START Available records
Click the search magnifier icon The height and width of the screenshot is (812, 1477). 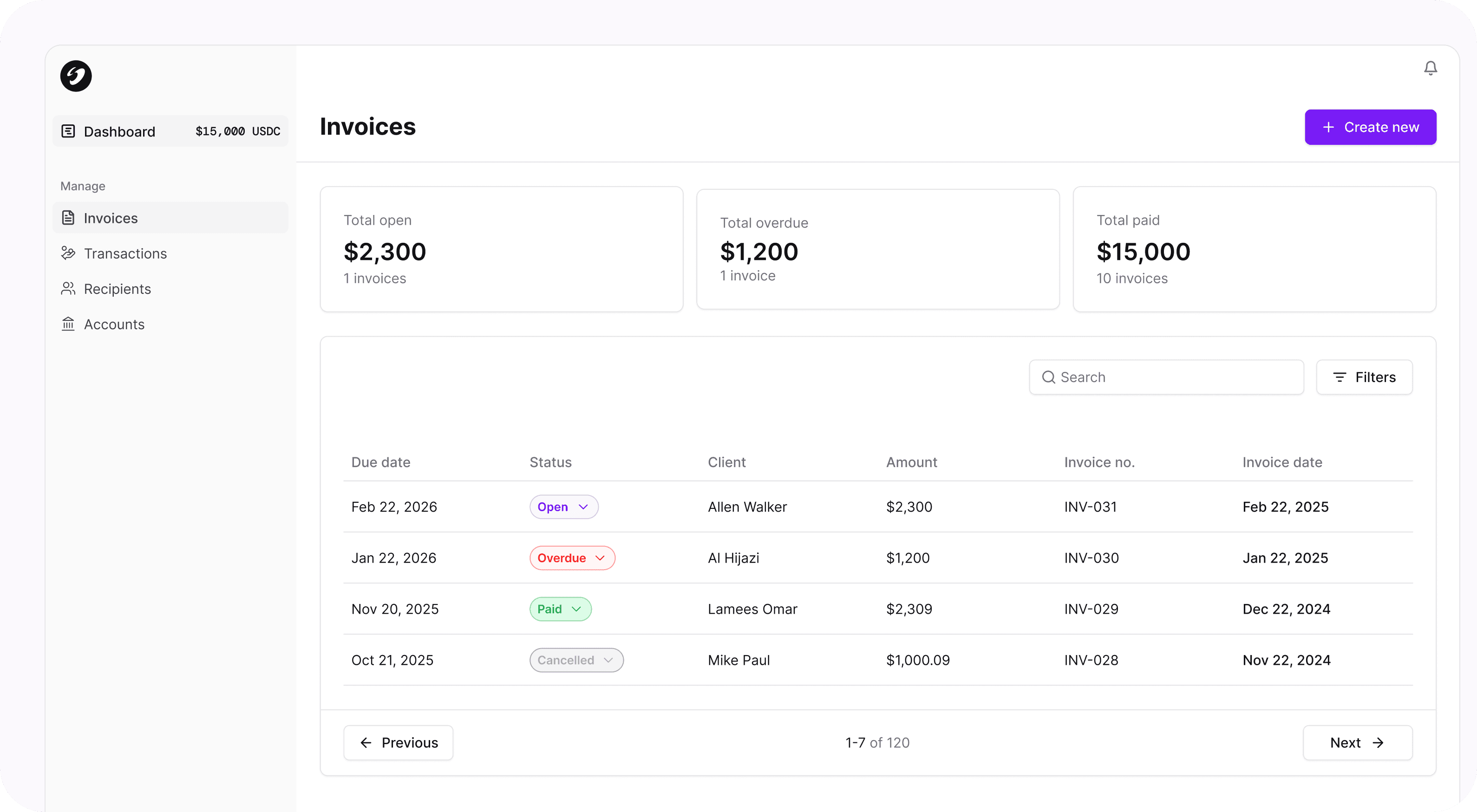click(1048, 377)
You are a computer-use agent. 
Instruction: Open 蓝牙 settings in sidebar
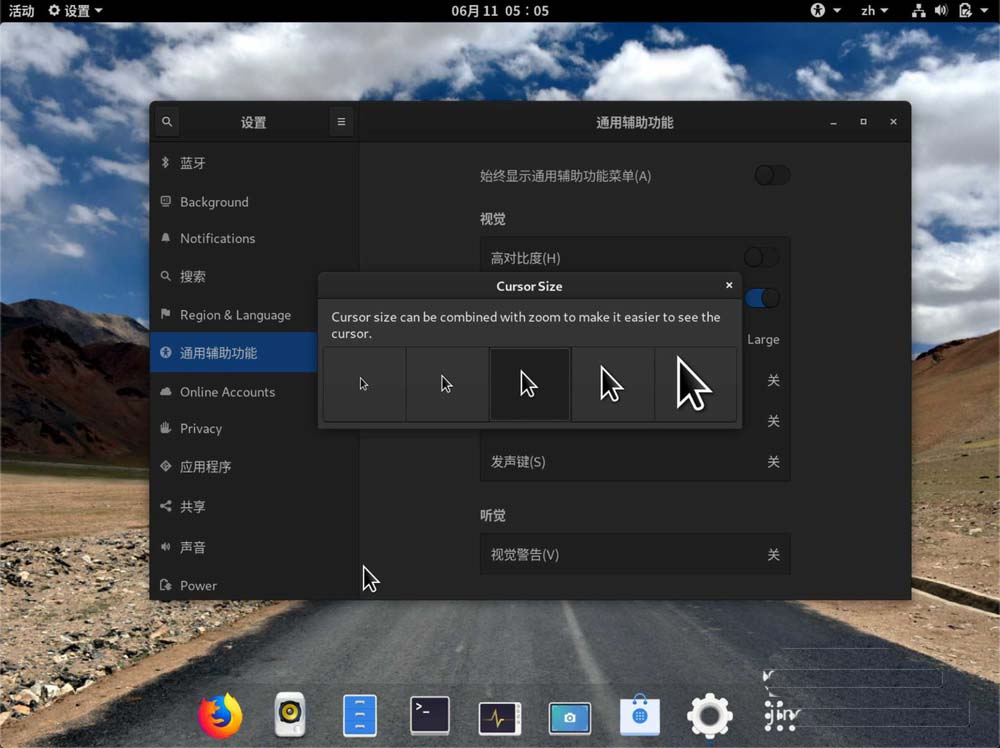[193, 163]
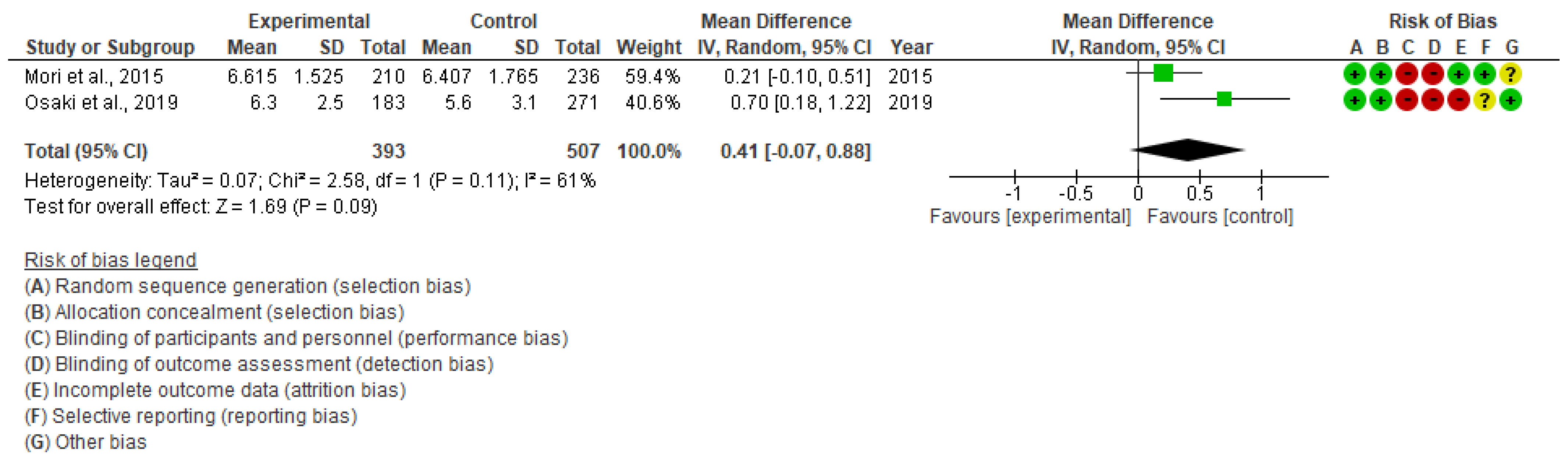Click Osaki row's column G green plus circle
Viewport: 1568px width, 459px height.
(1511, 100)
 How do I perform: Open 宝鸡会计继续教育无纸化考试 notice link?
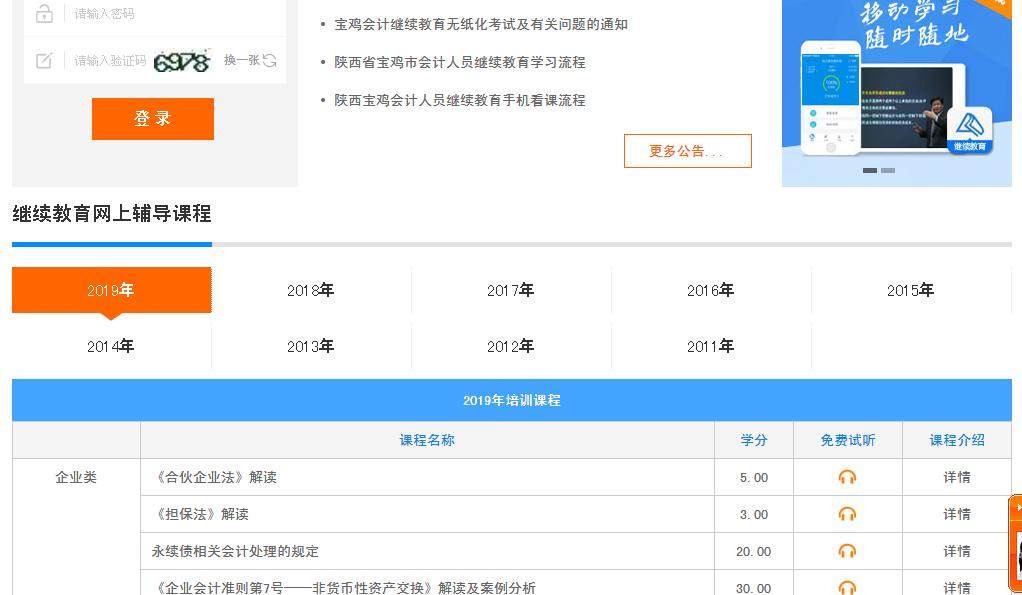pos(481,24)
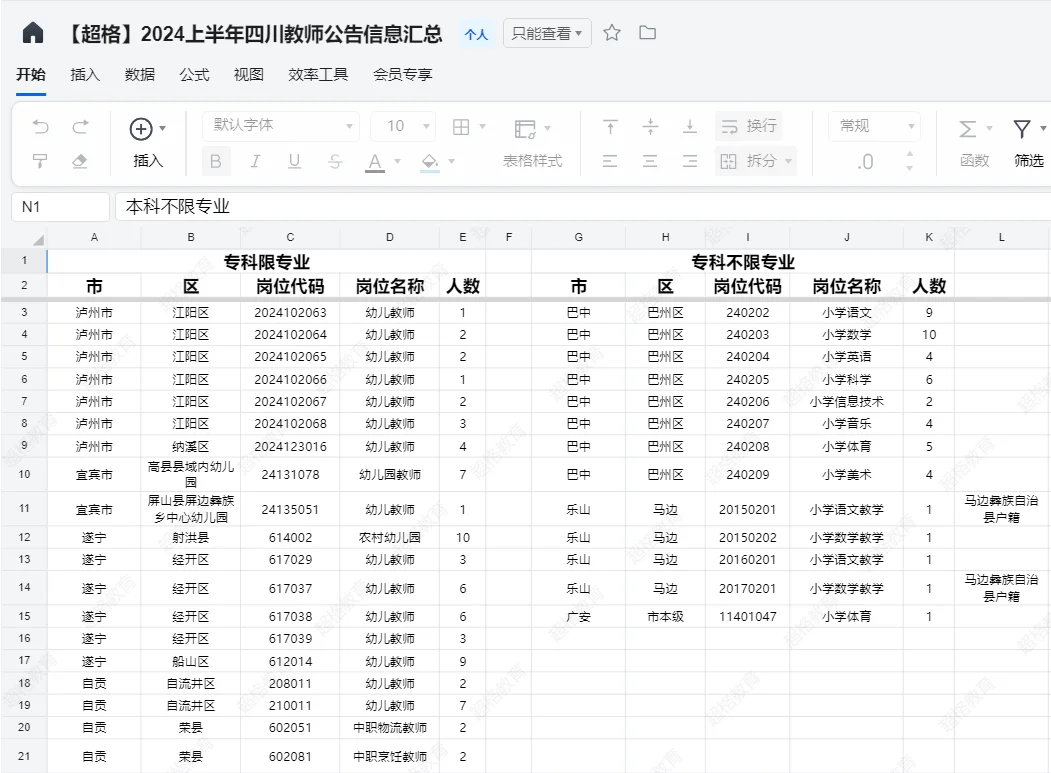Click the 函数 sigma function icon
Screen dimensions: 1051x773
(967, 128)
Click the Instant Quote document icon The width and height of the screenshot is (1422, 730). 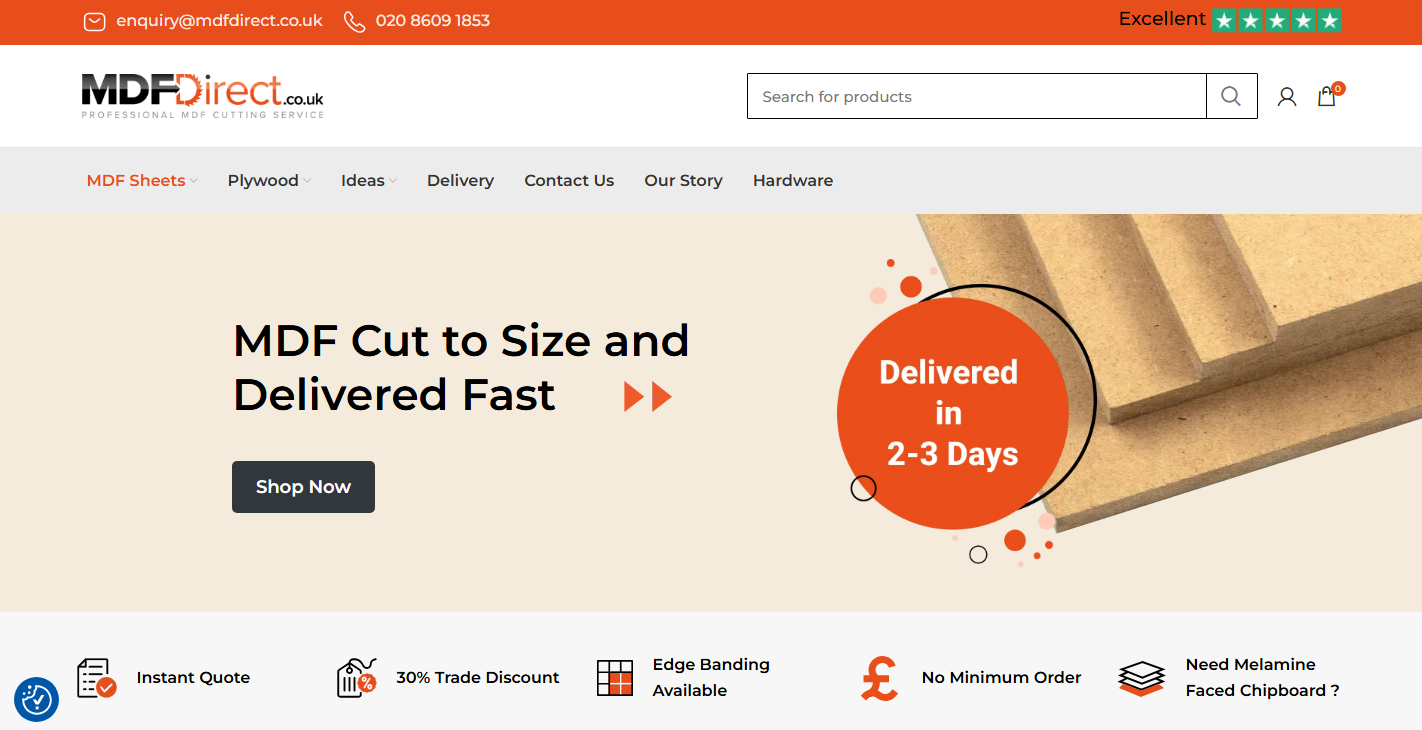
END Available records
Return every line of the entries above that contains the word "Open", counting only matches whose case is the same.

--- Result of this task ---
Instruction: Open 蓝牙 settings in sidebar
 How do I perform: Open 宝鸡会计继续教育无纸化考试 notice link?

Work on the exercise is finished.